━━━━━ Records supplied

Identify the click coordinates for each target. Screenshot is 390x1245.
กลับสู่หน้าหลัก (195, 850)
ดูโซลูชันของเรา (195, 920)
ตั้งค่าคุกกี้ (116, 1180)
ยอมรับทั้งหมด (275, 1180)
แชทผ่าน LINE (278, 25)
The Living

━━━━━━━━━━

Repeat all of the data exactly as given.

Identify the click coordinates for each target. Screenshot is 390x1245.
กลับสู่หน้าหลัก (195, 850)
ดูโซลูชันของเรา (195, 920)
ตั้งค่าคุกกี้ (116, 1180)
ยอมรับทั้งหมด (275, 1180)
แชทผ่าน LINE (278, 25)
The Living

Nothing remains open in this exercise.